The Girl from Everywhere by Heidi Heilig

The Girl from Everywhere by Heidi Heilig is the start of a YA time travel series. Nix has been traveling with her father and their crew for her entire life. Now after years of adventures, she has a chance to learn the truth behind her birth as they travel back to Hawaii.

In adventure stories and road trip movies have a travel by map montage trick to compress the story into something reasonable. In Nix's case, time travel literally works as travel by map.

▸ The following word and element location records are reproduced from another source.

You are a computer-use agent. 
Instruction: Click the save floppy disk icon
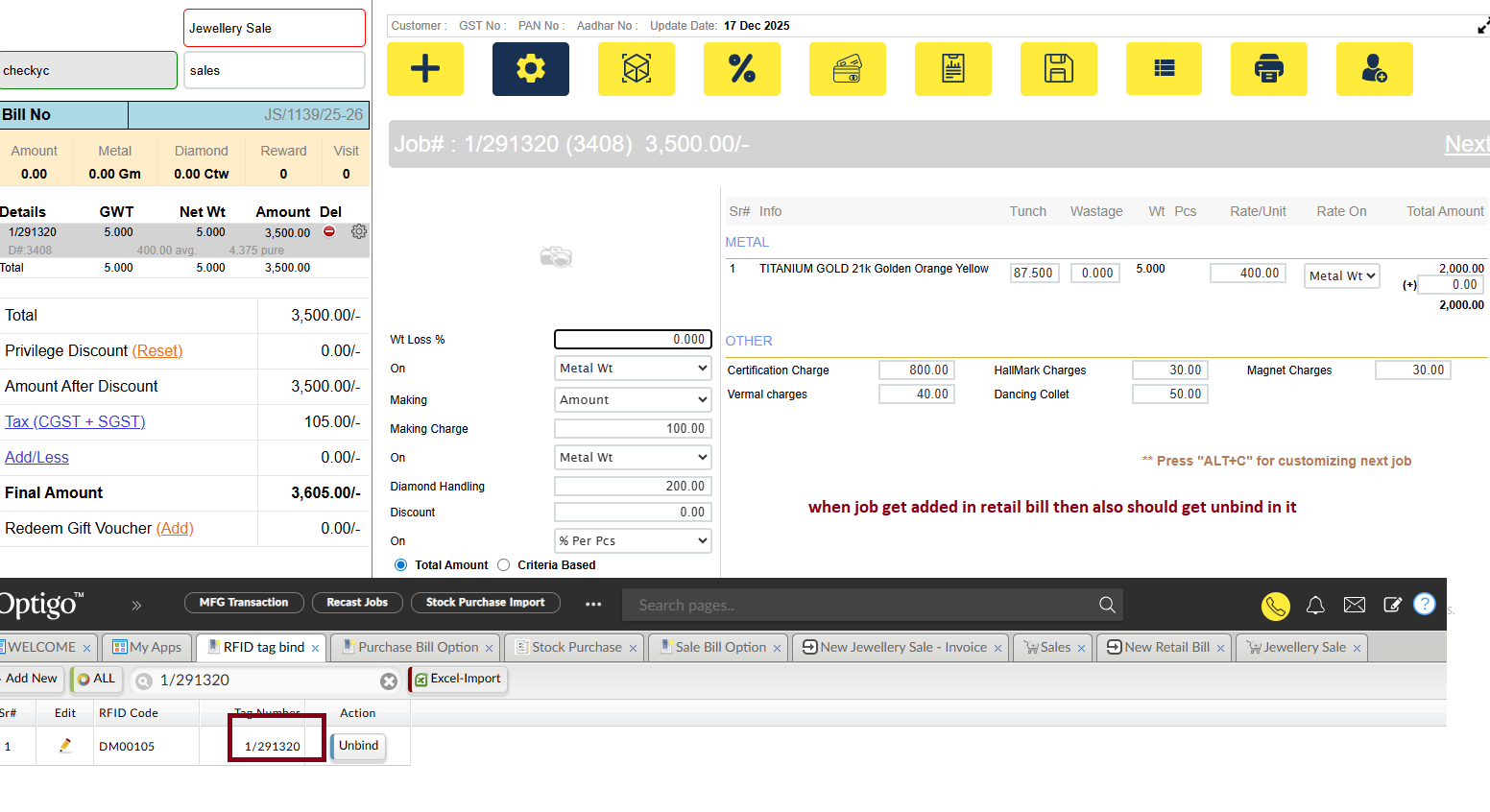[1058, 69]
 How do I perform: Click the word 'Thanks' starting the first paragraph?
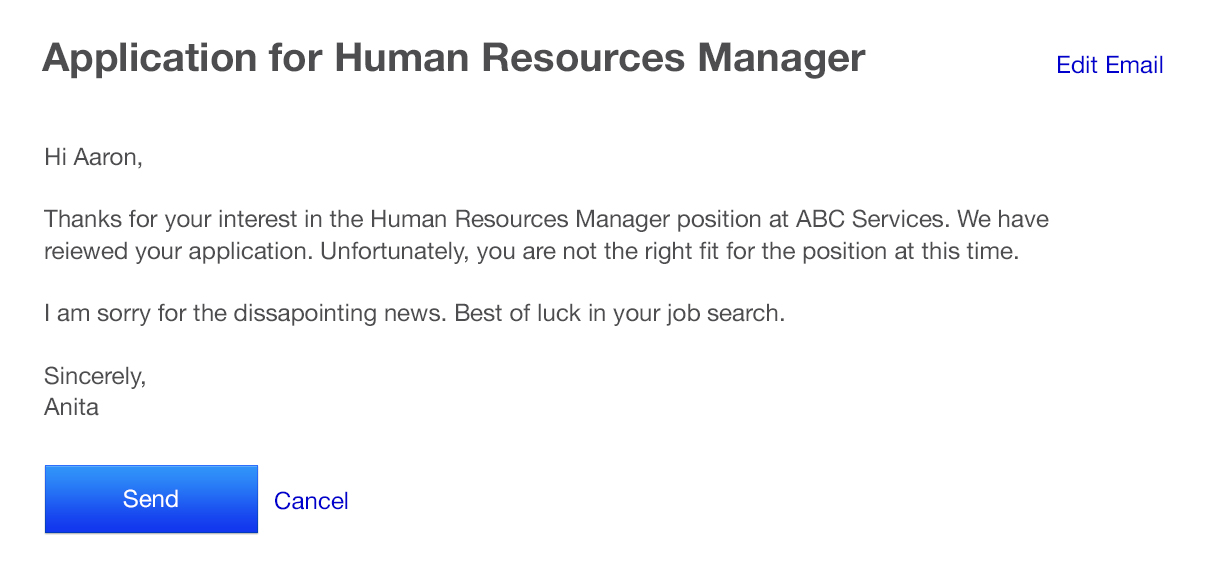[79, 219]
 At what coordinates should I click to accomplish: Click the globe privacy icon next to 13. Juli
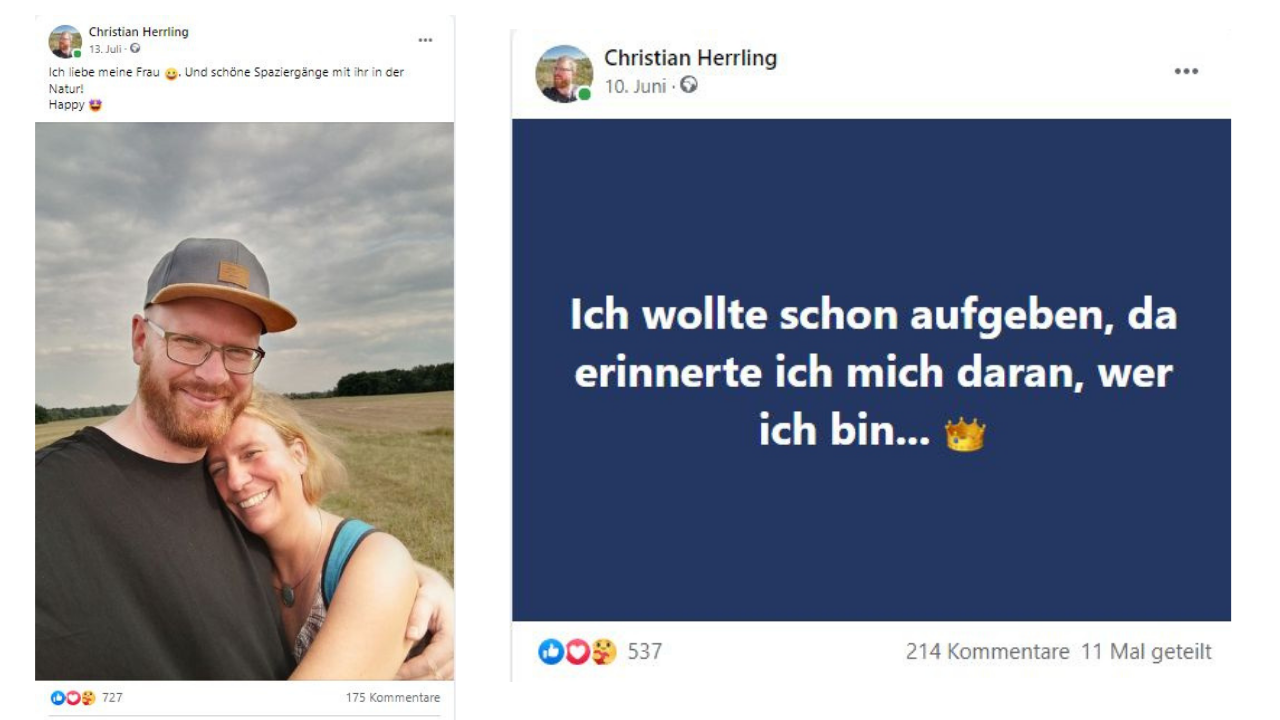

While local, human knowledge of a place is the still the most efficient way to discover information about a place (even when using computers to then analyze and model data), relying on human drawn maps for time travel can open up cans of worms(or wormholes). A map is as good and as powerful as the artist's connection to the location or their personal conviction in its veracity. A cartographer with sufficient imagination could make a map good enough to take time travelers to an alternate or completely map up reality.

After revealing that time travel by map is a potential crap shoot, the book settles down in Hawaii in 1868. Nix and the crew end up in a heist that's straight out of a Hawaii Five-O (original more than the remake) but with some paranormal twists.

I'm rather conflicted about this book. On the one hand, I love the idea of traveling by map and time traveling pirate ships (I imagine that Captain Hook was such a traveler but couldn't get a good map to get out of Neverland). I like a good caper. I like Hawaii Five-O (both versions). But the pacing in this book is off. It's too long in parts and too short in others.

The second in the series, The Ship from Beyond Time is out this month.